Alteridades | Compasión
Dos asuntos me llevan a la reflexión de hoy: por un lado, la imagen de Itamar Ben-Gvir, ministro israelí de Seguridad Nacional, que sonriente, posa con el pastel que su esposa le regaló para celebrar su cumpleaños número 50. En la imagen se nota que el pastel ostenta como adorno una soga de ejecución y la leyenda “a veces los sueños se hacen realidad”, según recoge la nota de La Jornada que da cuenta del suceso. El ministro, su esposa y los asistentes al evento, de esa manera, celebraban su onomástico a la par de la aprobación en el parlamento israelí de una legislación que permite ejecutar por esa vía a los “palestinos condenados por ataques mortales”.
La imagen se me quedó grabada en la mente, con un dejo lo mismo de indignación que de profunda decepción. Nuestro presente nos demuestra que hay gente en este mundo capaz de cualquier atrocidad y de celebrarlo con total impudicia e impunidad. En contraste con tan deplorable imagen, tuve hace unos días la cercanía con algunas reflexiones provenientes del budismo tibetano. En una fantástica experiencia en que compaginé meditación con reflexión, abordamos el tema de la compasión como un pilar fundamental del pensamiento de Buda.
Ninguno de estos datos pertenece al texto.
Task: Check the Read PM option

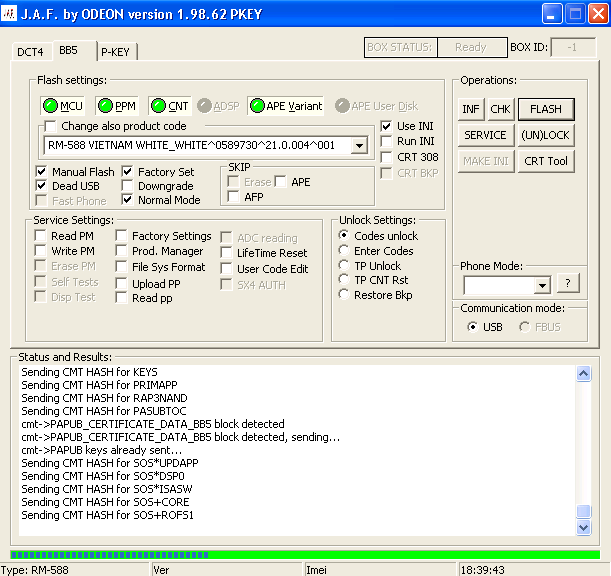Action: [41, 237]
En palabras del Dalai Lama, en su libro “El arte de la Compasión” (1999), aunque “pueden diferir en los puntos de vista filosóficos y en los ritos tradicionales, el mensaje esencial de todas las religiones es bastante parecido. Todas abogan por el amor, la compasión y el perdón, valores humanos básicos cuyas virtudes son apreciadas incluso por aquellos que no se definen como creyentes. (…) Cuando nuestro interés se centra en los demás, en nuestro deseo de liberarlos de su desdicha, entonces hablamos de compasión. (…) Sin embargo, solo habiendo llegado a reconocer nuestro propio estado de sufrimiento y desarrollado el deseo de salir de él podemos tener la voluntad sincera de liberar a otros de su desdicha”. En efecto, justo así entendí la compasión, como esa búsqueda por la liberación y la idea que me pareció más poderosa fue la de liberarse, a través de la compasión hacia uno mismo.
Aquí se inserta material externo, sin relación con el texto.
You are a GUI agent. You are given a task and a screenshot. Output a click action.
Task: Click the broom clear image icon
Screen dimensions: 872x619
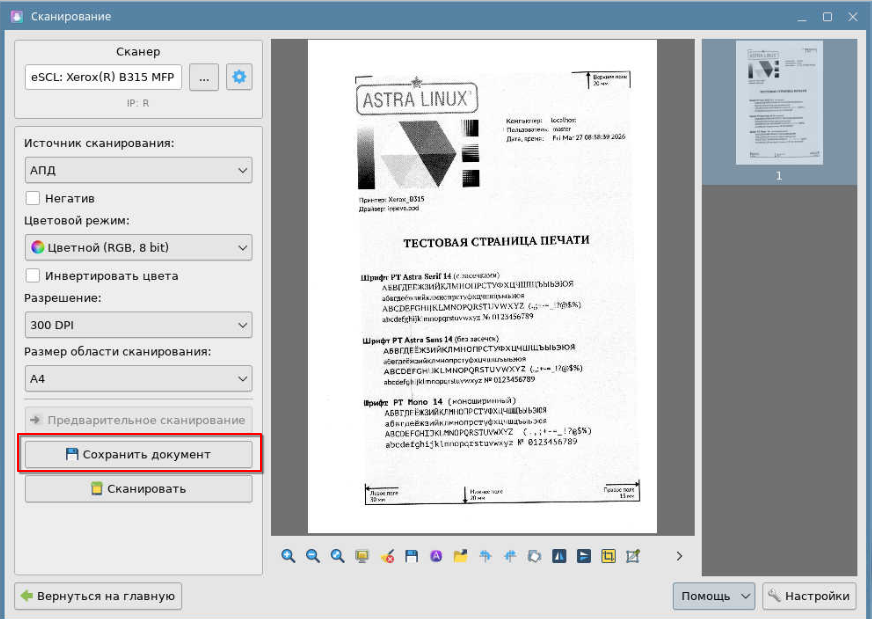click(387, 556)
El origen de esta columna es la reflexión sobre las alteridades, sobre las otras, los otros, les otres, en su reconocimiento como entes, como seres humanos, en una conjunción en un ser colectivo al que pertenecemos todos; pero, es necesario decirlo, también es la reflexión sobre mi propio reconocimiento en los demás y sobre la difícil aceptación de que soy gracias en gran medida a quien soy en conjunto con esa maravillosa colectividad que es la humanidad.
Si no reconozco mi desdicha, producida por años y años de pertenencia a este mundo repleto de desigualdades, meritocracias, violencias y discriminaciones, y no me compadezco en consecuencia, difícilmente podré emprender la compasión hacia los demás.
Me queda claro que personas como Ben- Gvir no han reconocido su propia desdicha y, por ende, no la han comprendido; no guarda compasión por sí mismo y, por lo mismo, tampoco lo hará con las colectividades contra las que lucha con ahínco y un más que evidente e implacable odio. ¿Acaso será que el odio que guarda sobre sí mismo lo impulsa a odiar a los demás a ese grado? No sé si logre en algún momento tener compasión por alguien como él, pero estoy esforzándome por tenerla conmigo. Quizá, con el tiempo, logre proyectarla hacia los demás.